Requirements →
1. Decide whether each statement agrees with the forest cover exercise. For each, answer yes or no and quote the words that decide it. (a) The dataset has 54 numerical features. (b) The features are standardized with `MinMaxScaler`. (c) The model is trained with 10-fold cross-validation.
2. Shorten the step in the forest cover exercise that begins "Train Multi-class Logistic Regression" into one sentence, keeping its main facts.
3. Update the forest cover exercise by rewriting everything from "- Real-world dataset" down to "data = fetch_covtype()", with "10,000" changed to "5,000".

Extract to read →
# Classify Forest Cover Types with Regularized Logistic Regression

---

**Dataset**: *Forest Covertypes* (`sklearn.datasets.fetch_covtype`)
- Multi-class target: 7 forest cover types (classes 1–7)
- 54 numerical features (cartographic, soil, and wilderness data)
- Real-world dataset used in remote sensing & ecology

---

1. **Load the Forest CoverType Dataset**
   - Use `from sklearn.datasets import fetch_covtype`
   - Load the data and take a random sample of ~10,000 instances for faster training
   - Print the number of samples, features, and target classes

In [1]:
from sklearn.datasets import fetch_covtype
data = fetch_covtype()
X, y = data.data, data.target

2. **Preprocess the Data**
   - Standardize features using `StandardScaler`

3. **Train Multi-class Logistic Regression**
   - Use `LogisticRegression()`
   - Train with 5-fold cross-validation
   - Report accuracy and confusion matrix

4. **Apply Regularization**
   - Try different `C` values (e.g., `[0.01, 0.1, 1, 10]`)

Material supplied →
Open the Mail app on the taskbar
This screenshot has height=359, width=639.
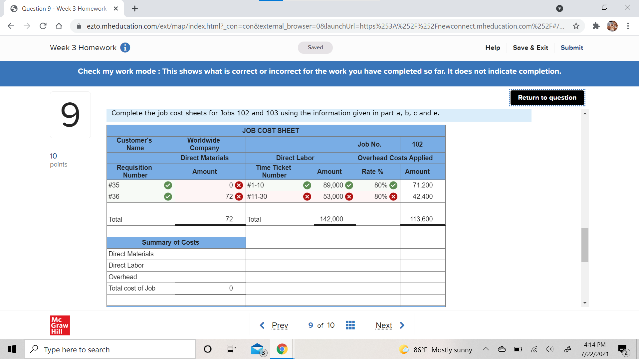[x=258, y=349]
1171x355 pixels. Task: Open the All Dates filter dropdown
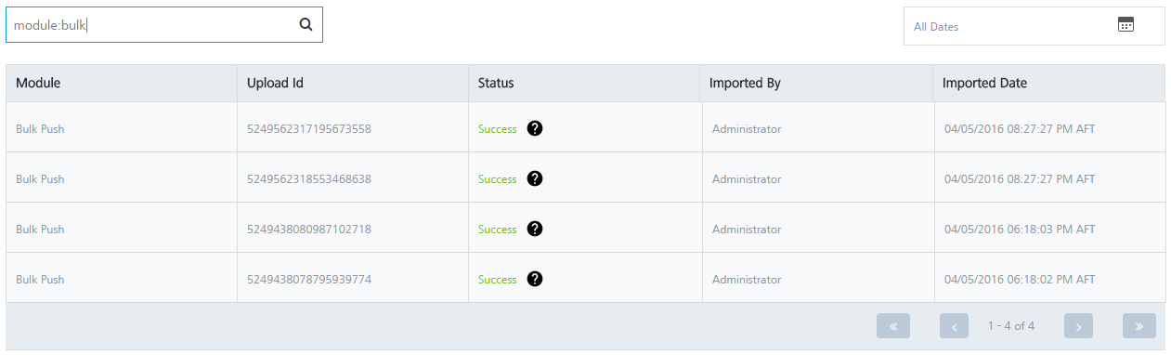(1034, 26)
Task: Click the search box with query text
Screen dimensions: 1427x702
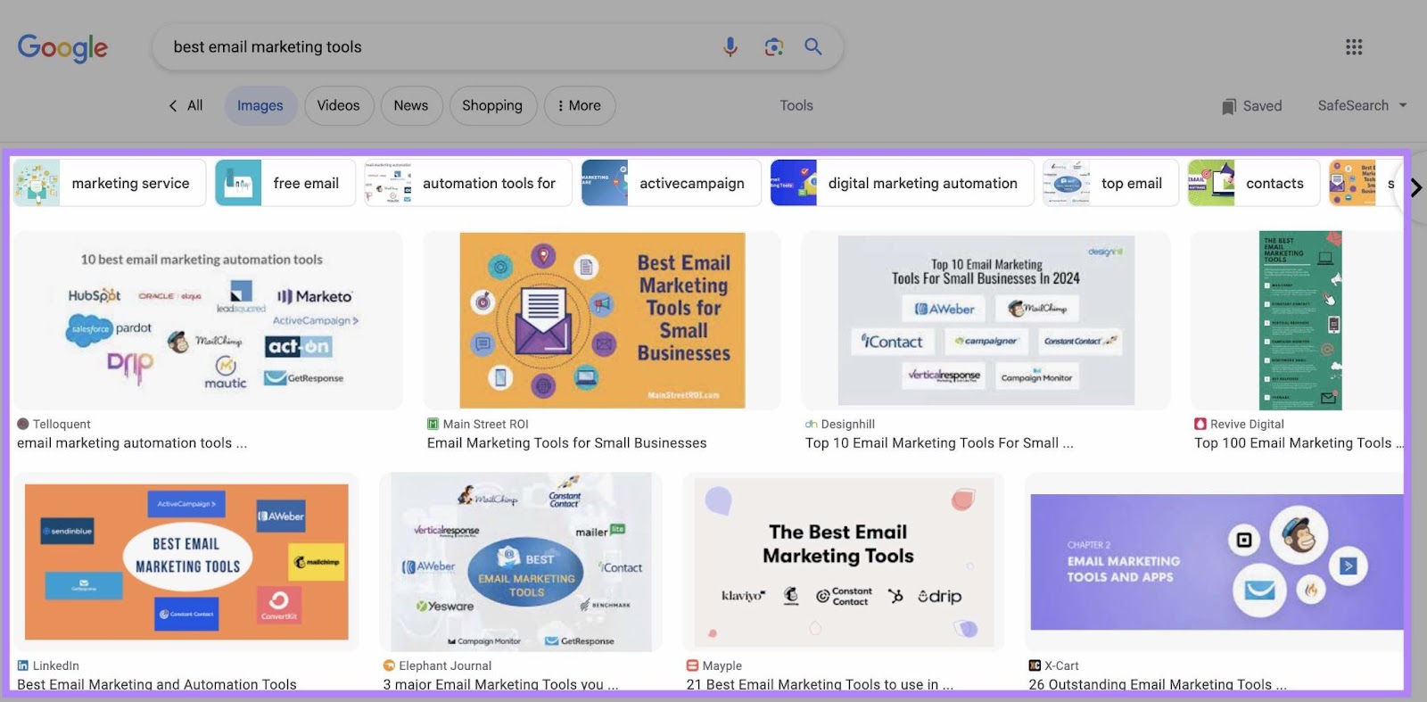Action: [x=437, y=46]
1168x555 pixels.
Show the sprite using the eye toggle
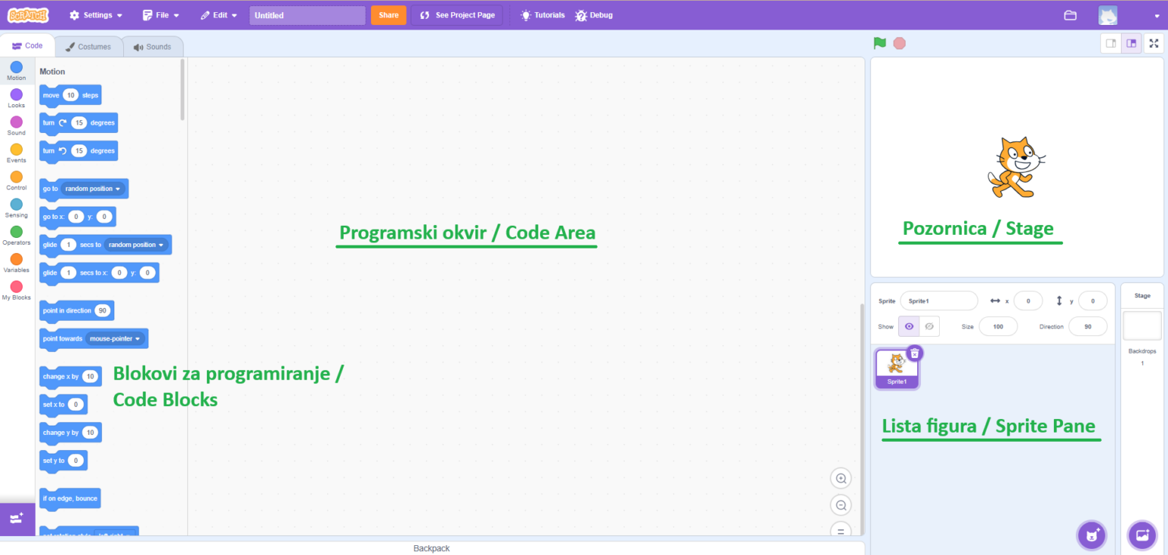tap(909, 326)

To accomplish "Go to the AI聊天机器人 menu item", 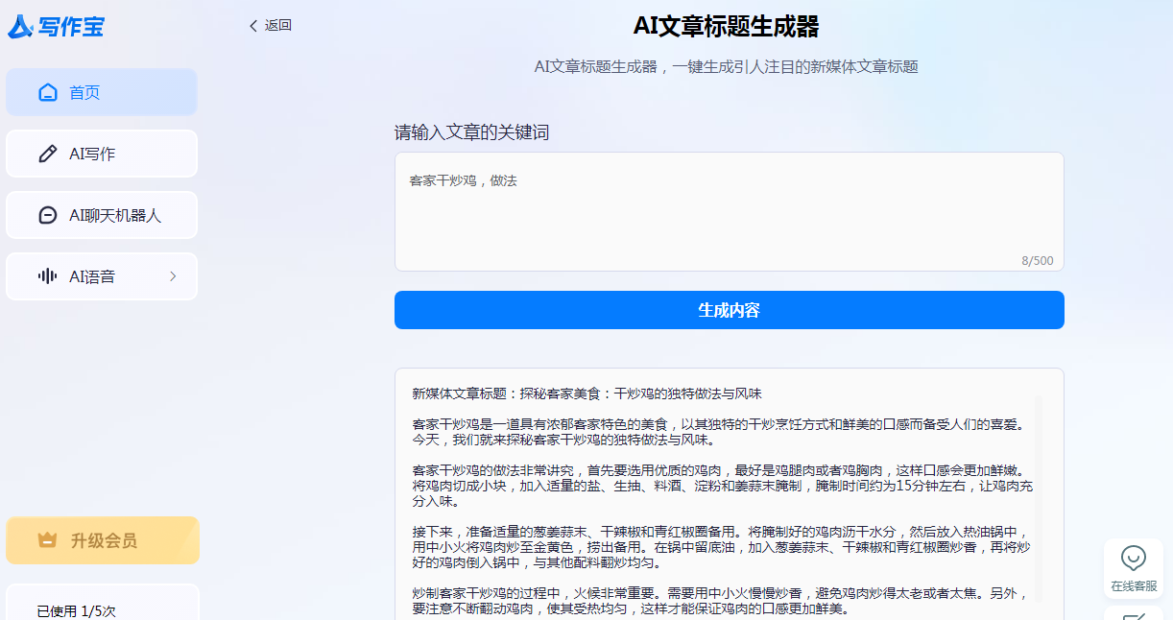I will [115, 216].
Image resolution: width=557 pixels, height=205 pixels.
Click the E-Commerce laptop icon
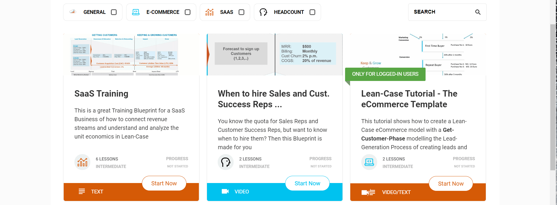(136, 12)
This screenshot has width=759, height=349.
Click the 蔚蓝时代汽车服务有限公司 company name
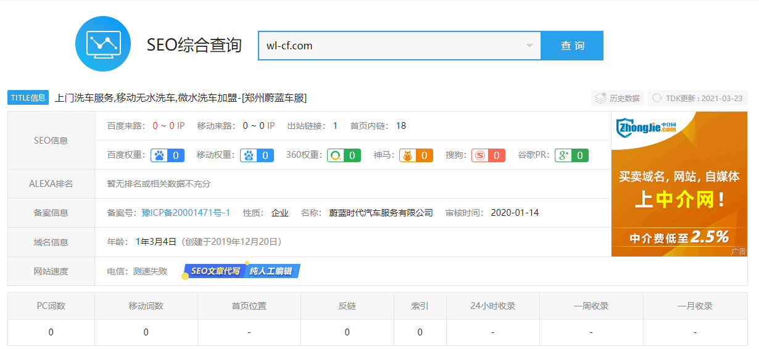[x=381, y=213]
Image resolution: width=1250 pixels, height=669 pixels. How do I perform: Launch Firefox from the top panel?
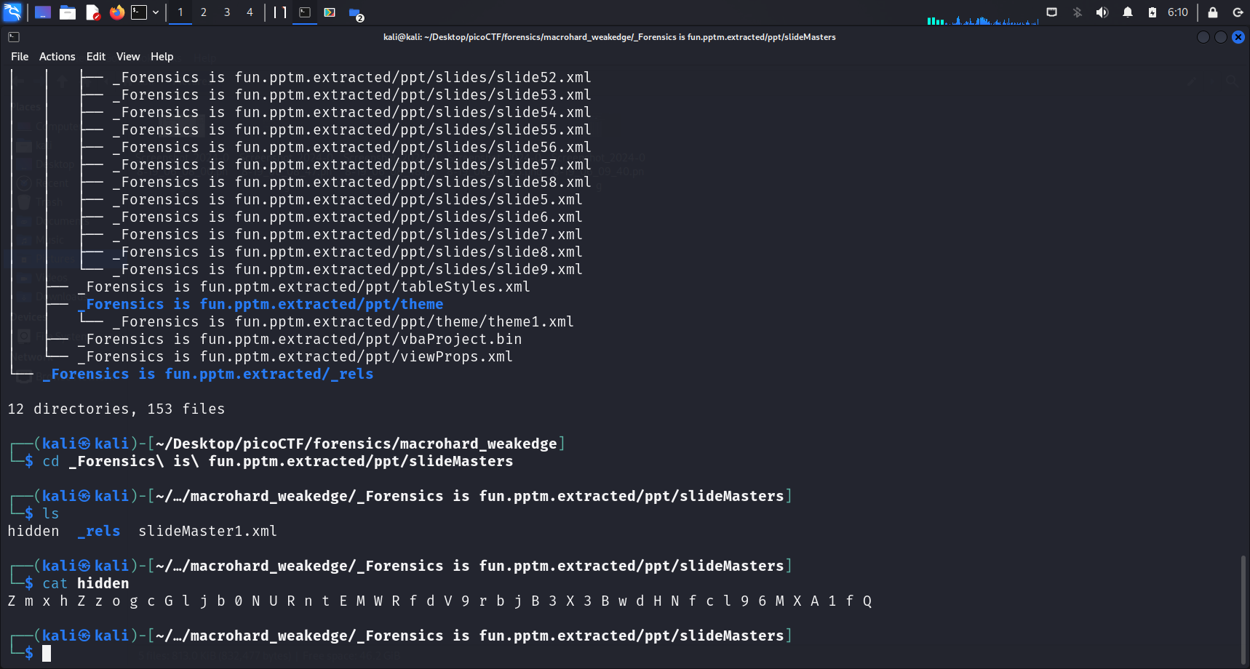tap(116, 12)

The answers →
1.
(a) Yes: "54 numerical features (cartographic, soil, and wilderness data)"
(b) No: "Standardize features using `StandardScaler`"
(c) No: "Train with 5-fold cross-validation"

2. Train a multi-class model with `LogisticRegression()` using 5-fold cross-validation, then report its accuracy and confusion matrix.

3.
- Real-world dataset used in remote sensing & ecology

---

1. **Load the Forest CoverType Dataset**
   - Use `from sklearn.datasets import fetch_covtype`
   - Load the data and take a random sample of ~5,000 instances for faster training
   - Print the number of samples, features, and target classes

In [1]:
from sklearn.datasets import fetch_covtype
data = fetch_covtype()